(Provided information begins)

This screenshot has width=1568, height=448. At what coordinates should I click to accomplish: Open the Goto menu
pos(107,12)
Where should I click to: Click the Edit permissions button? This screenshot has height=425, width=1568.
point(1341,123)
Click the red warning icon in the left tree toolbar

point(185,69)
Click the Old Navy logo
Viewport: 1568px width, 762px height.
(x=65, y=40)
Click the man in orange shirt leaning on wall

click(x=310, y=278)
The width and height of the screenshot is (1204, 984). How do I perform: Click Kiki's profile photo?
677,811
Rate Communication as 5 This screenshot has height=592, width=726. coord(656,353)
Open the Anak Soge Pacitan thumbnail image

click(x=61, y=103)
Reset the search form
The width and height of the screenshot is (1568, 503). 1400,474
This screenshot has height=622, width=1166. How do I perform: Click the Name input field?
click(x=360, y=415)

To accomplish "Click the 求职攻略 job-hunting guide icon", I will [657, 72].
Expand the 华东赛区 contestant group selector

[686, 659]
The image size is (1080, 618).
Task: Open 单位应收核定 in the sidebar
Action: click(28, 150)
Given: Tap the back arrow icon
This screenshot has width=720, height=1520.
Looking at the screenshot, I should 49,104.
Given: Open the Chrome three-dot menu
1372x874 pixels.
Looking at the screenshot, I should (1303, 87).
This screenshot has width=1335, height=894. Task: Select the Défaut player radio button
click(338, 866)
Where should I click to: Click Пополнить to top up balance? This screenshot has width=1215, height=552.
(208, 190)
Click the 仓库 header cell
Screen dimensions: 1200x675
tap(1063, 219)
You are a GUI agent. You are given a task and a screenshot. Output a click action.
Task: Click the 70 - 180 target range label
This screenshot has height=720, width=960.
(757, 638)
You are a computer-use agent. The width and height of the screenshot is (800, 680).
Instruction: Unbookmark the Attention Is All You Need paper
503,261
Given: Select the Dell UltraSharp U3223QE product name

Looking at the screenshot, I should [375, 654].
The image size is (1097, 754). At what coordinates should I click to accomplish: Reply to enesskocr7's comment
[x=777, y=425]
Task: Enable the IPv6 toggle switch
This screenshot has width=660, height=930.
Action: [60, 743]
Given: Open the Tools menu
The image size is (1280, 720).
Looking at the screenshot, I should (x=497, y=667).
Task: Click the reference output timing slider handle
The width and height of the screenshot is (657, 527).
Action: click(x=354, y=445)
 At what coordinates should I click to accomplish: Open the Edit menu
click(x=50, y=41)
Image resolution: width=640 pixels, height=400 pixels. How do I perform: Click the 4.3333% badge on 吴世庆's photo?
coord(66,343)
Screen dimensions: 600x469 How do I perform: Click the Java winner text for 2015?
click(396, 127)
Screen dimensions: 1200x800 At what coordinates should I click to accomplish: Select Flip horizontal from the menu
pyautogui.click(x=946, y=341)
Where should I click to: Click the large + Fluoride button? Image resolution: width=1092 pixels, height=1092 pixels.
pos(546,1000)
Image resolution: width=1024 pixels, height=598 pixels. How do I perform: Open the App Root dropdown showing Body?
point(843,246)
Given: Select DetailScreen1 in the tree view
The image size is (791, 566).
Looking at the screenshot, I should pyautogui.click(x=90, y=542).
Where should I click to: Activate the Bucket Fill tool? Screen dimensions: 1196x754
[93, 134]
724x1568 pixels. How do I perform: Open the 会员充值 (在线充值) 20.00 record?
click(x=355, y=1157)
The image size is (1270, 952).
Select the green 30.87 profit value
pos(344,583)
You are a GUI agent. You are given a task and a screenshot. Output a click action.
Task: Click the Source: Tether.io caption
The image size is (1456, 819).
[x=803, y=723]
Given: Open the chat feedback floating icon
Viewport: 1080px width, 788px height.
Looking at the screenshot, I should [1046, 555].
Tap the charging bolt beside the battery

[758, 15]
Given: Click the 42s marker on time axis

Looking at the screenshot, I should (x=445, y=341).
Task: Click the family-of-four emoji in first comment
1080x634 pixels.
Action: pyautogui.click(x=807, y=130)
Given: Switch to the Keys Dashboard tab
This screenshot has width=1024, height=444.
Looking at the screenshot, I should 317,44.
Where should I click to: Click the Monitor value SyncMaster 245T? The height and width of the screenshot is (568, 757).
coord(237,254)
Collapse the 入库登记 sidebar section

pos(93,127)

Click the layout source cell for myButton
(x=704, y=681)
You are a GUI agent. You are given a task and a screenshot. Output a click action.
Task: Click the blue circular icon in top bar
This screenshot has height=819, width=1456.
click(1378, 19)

(Provided information ends)

# What the task requires
Your task is to write out, exactly, the line that holds "Where should I click to: Click the Monitor" and every line after it until the records end.

# Completed exercise
Where should I click to: Click the Monitor value SyncMaster 245T? The height and width of the screenshot is (568, 757).
coord(237,254)
Collapse the 入库登记 sidebar section

pos(93,127)

Click the layout source cell for myButton
(x=704, y=681)
You are a GUI agent. You are given a task and a screenshot. Output a click action.
Task: Click the blue circular icon in top bar
This screenshot has height=819, width=1456.
click(1378, 19)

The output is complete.